Viens la mort on va danser
?»
Oui, je suis prêt, prêt à fixer le geste,
le mouvement en déséquilibre à la limite du décrochement, le portillon qui
touche l'arête du tibia et les cuisses qui tremblent un peu, les orteils qui
cherchent l'appui, le souffle qui se fait plus heurté... Et c'est le départ :
j'avale les premières portes, je bouscule les piquets — attention au ciment
neige ! attention à la petite compression et à la porte n° 15 qui est à
l'envers ! —, je sens que je vais gagner, mes jambes, oui, mes jambes s'agitent
comme des pistons, je cours de porte en porte; un pas de patineur et, sous la
banderole d'arrivée, je lance mes genoux, oui, mes genoux en avant pour
grignoter un centième...
Au centième, oui, car je ne suis que photographe;
certains me le rappellent, me donnent des sobriquets, sans doute pour rire.
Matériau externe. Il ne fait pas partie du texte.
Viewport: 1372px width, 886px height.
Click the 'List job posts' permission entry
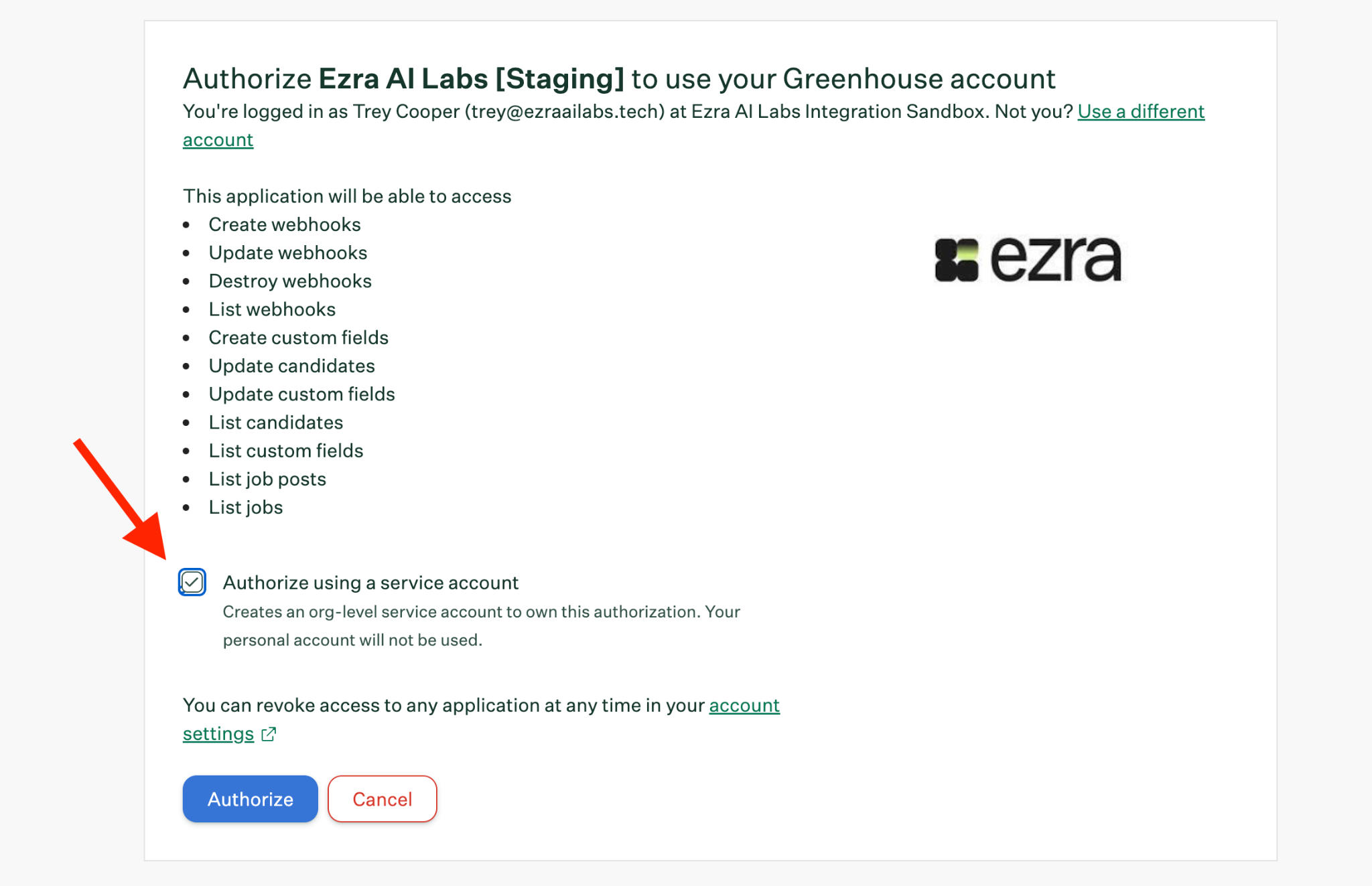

Le premier ouvreur est passé, puis le
second et tout de suite les Autrichiens montrent la couleur dans ce slalom spécial.
Dans la catégorie des amputés fémoraux,
Anne Schneider, de l'équipe d'Allemagne de l'Ouest, surclasse ses concurrentes;
un style éblouissant, à peine sauté. Elle remportera les trois médailles d'or :
spécial, géant et combiné.
Irène Moillen est de l'équipe de Suisse.
Petite fille, elle a glissé sur le quai de la gare, le train est passé sur sa
jambe à hauteur du genou. Depuis, elle est monitrice de ski aux Diablerets. Je
la suivrai dans toutes les épreuves, non seulement pour ses performances — elle
remportera également trois médailles d'or — mais pour son sourire et sa
gentillesse:
Bernard Baudéan est parti; je l'attends
là-haut, à la cassure.
Il faisait une hivernale dans les aiguilles
d'Ansabère, avec un autre grimpeur. Son copain est tombé et s'est tué. Il est
resté seul, accroché sur une petite dalle verglacée, attendant que les secours
arrivent. De toutes les Pyrénées on est venu pour le sauver. Il a passé là
trois jours et trois nuits. Quand on l'a récupéré, il était gelé jusqu'à la
racine des membres, c'est-à-dire jusqu’'aux hanches et jusqu'aux épaules. On a
réussi malgré tout à ne l'amputer que sous les genoux et des deux premières
phalanges des mains.
Bernard est reparti à force de volonté, de
hargne. Maintenant il se lance entre les portes, les fait valser; il se sert de
ses bâtons Comme de balanciers, il passe magnifiquement à la cassure. Il n'a
pas l'air d'aller vite et, pourtant, le chrono est là, il fait le troisième
temps. Il obtiendra la médaille d'or dans le géant et au combiné.
Rémy Arnod, dans une autre catégorie, obtiendra
la médaille de bronze au géant et au combiné; Louis Louison, la médaille de
bronze dans le spécial.
Un litige éclatera après la remise des
médailles. Le Canadien John Cow ayant surpassé tous ses adversaires, une réclamation
sera déposée « en raison de la nature ambiguë de sa deuxième amputation
partielle ». Il y a quelques années, son avion s'étant écrasé dans la neige du
Grand Nord, il a dû marcher pendant plusieurs jours pour retrouver une piste
et, en marchant ainsi, il a gelé. On l'a amputé d'une jambe et de la moitié de
l'autre pied. Face aux protestations, John Cow déclarera, avec le sourire : «
Je ne suis pas venu pour gagner des médailles mais pour rencontrer des amis. »
J'oublie le froid, je cadre et fixe les
images; je dois les fixer de toutes mes forces.
Au passage du seul Américain engagé, la
foule applaudit. Bill Hovonic est amputé fémoral mais court avec une prothèse
haute, noire, sur laquelle sont peintes de petites fleurs — et en short tyrolien.
Pour le ski de fond, Bill s'alignera avec un casque d'écoute et un magnéto
diffusant de la musique pop.
La course continue. Tandis que je vérifie
mon appareil, un coureur allemand fait une chute spectaculaire; quelque chose
semble voler au-dessus de lui. Après quelques instants il se relève, souriant,
et redescend sur un ski, tenant dans ses bras sa jambe artificielle qui vient
de se casser.
*
Je me souviendrai longtemps de ces Jeux :
Du petit Australien qui, à la fin de chaque
slalom (il était hors compétition à cause de son « invalidité n'entrant dans
aucune catégorie »), s'élançait sur la piste bosselée et creusée de profondes
baignoires par le passage de tous les concurrents. A chaque virage, il chutait,
mais il s'accrochait, comme la neige s'accrochait à lui. Sa jambe atrophiée
était maintenue par une attelle et ficelée après l'autre.